Safety profile of FCM
In other patient groups, FCM has a very favourable safety profile.38 In the current study, there was no excess of adverse events in the FCM group, compared with placebo, with the exception of hypophosphataemia, which is a well-documented side effect of FCM.38 Importantly, given the theoretical concern that increased iron availability may facilitate the growth of bacteria in the lungs,39 we did not identify any significant increase in the rate or severity of infective exacerbations of COPD, although over a relatively short time course of the current trial. Future studies will be needed to confirm this finding over a longer period of time.
Limitations
An important limitation of this preliminary trial is that the positive findings were limited to the secondary outcome measures. While this is of less concern in a first study to explore the potential benefits of intravenous iron in COPD, it nevertheless emphasises the need for further clinical trials in which an exercise-related variable is chosen as the primary outcome measure. This study is also a small single-centre study, which inevitably limits the degree to which its findings can be translated to a more general COPD population.
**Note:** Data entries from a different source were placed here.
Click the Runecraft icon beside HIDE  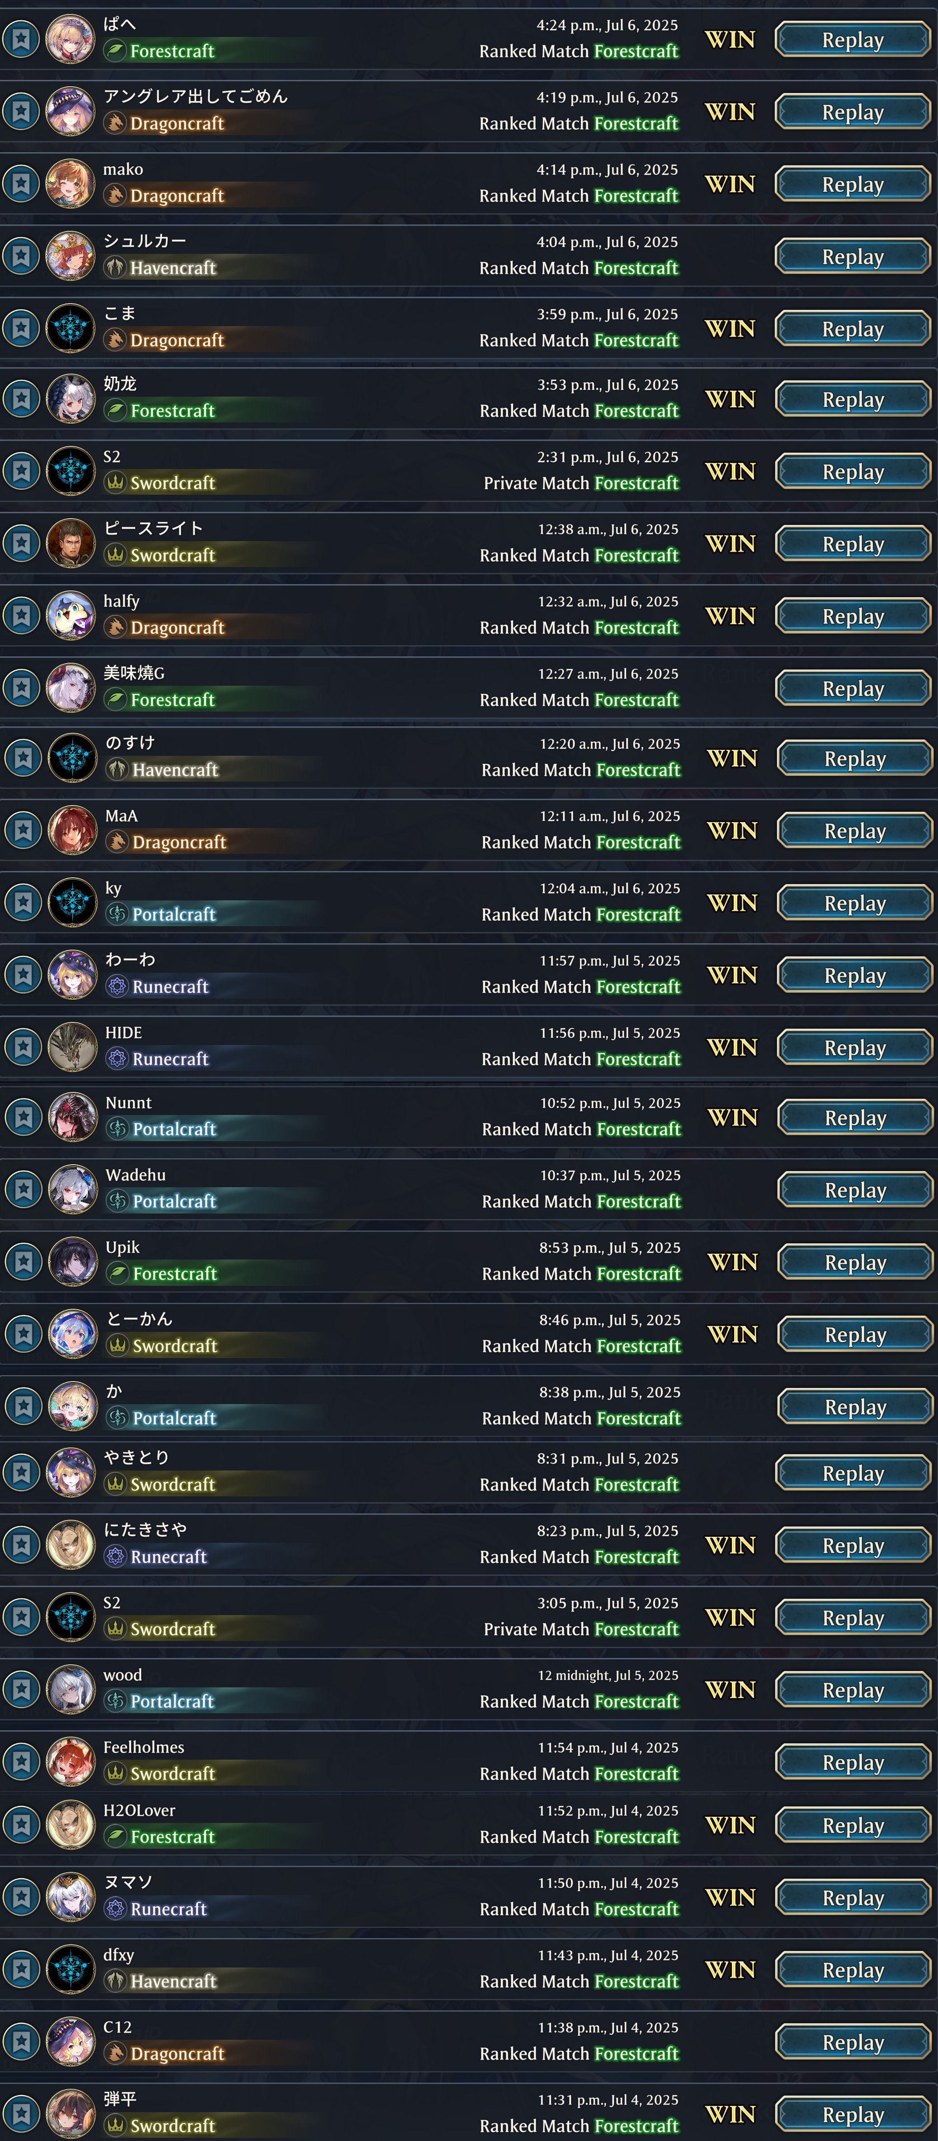pyautogui.click(x=117, y=1059)
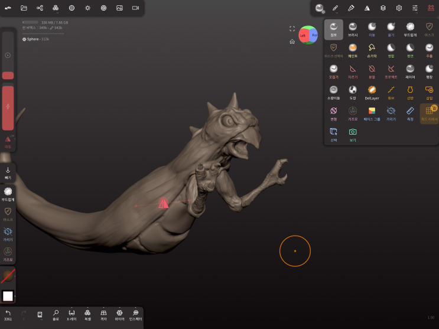Open the layers menu in top bar
439x329 pixels.
[383, 8]
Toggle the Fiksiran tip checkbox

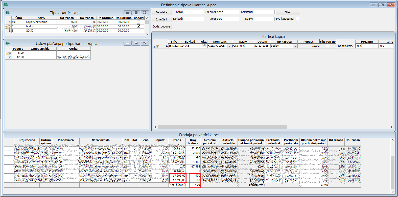[327, 46]
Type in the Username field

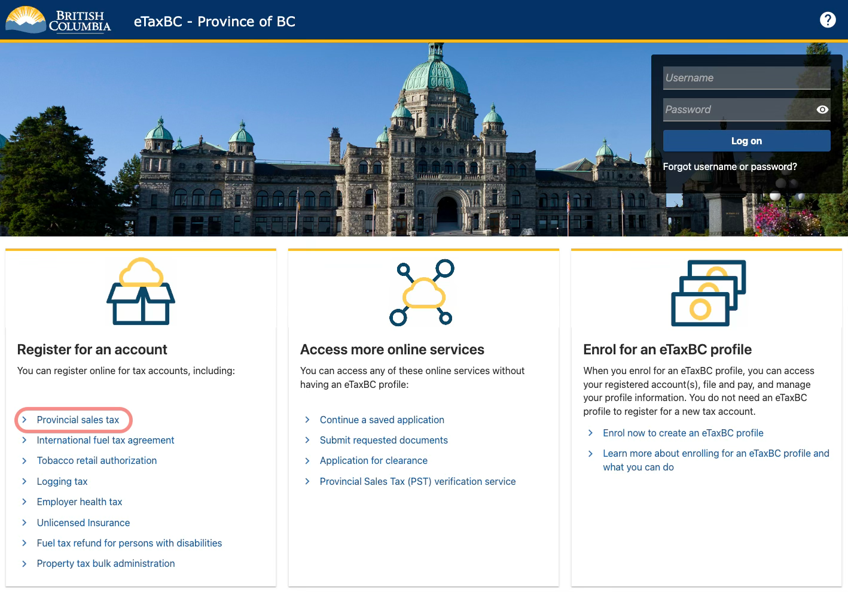click(746, 78)
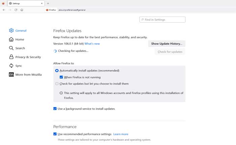Go to the Firefox home page icon

coord(22,10)
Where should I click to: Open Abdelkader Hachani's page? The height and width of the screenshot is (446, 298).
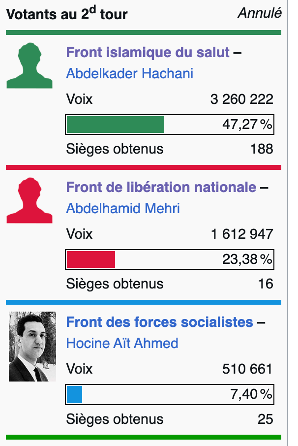(x=129, y=73)
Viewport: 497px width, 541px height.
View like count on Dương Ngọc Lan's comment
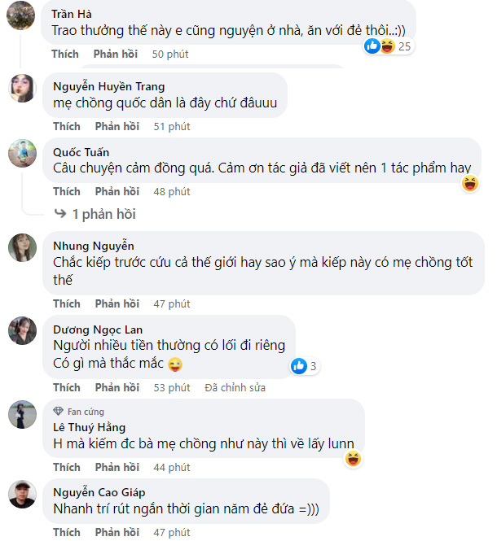tap(305, 366)
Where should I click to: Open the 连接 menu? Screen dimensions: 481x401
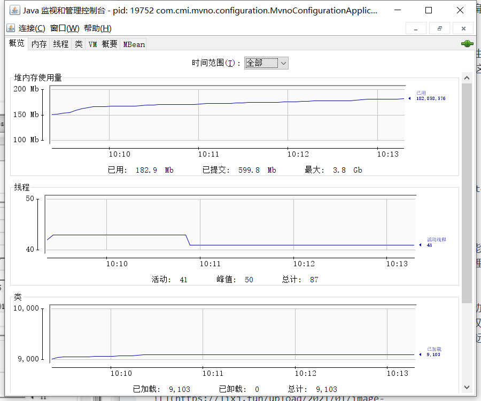[32, 28]
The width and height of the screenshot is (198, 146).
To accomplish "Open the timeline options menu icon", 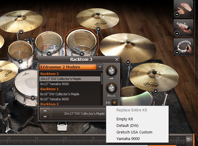I will [189, 139].
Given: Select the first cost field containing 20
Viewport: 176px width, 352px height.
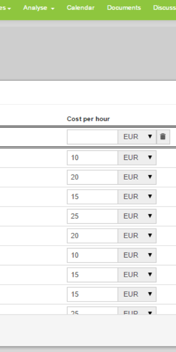Looking at the screenshot, I should pyautogui.click(x=93, y=177).
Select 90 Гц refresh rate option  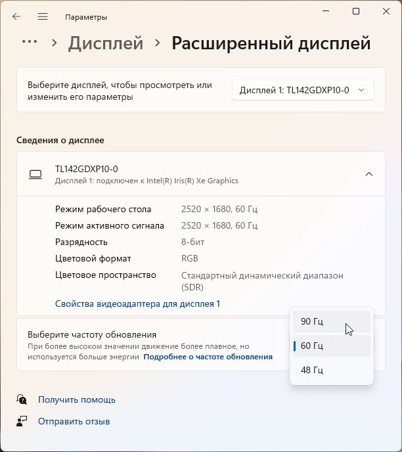coord(331,322)
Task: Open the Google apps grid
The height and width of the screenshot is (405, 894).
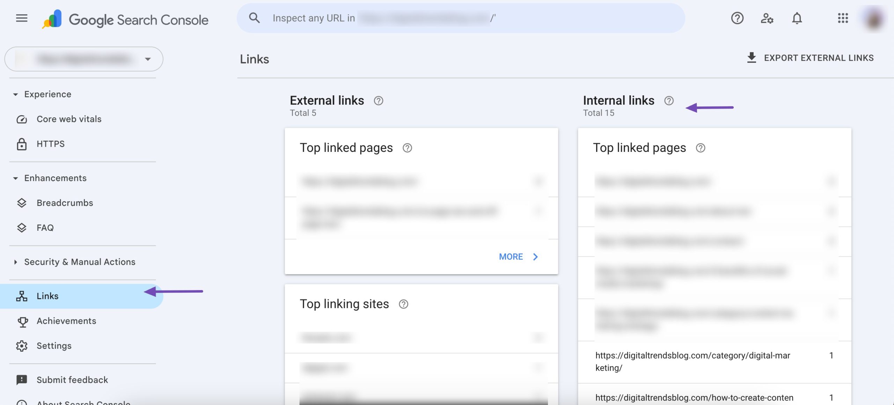Action: [843, 18]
A further limitation of the current study is the lack of characterisation of the pulmonary vascular effects other than in a small subset of patients. Understanding the effects of intravenous iron on pulmonary artery pressures might have important implications for the targeting of iron therapy to specific populations of patients with COPD, for example those with known exercise-induced pulmonary hypertension or comorbid heart failure.
Conclusions
In summary, in this preliminary randomised controlled trial, intravenous FCM had no effect on SpO2. It was, however, associated with small but significant improvements in exercise performance and functional status in non-anaemic patients with COPD. Intravenous iron is well tolerated, widely available and inexpensive. COPD is characterised by a very substantial symptom burden and a relative scarcity of effective interventions. If our findings are confirmed in future trials, intravenous iron could become an important therapeutic option in the management of this condition.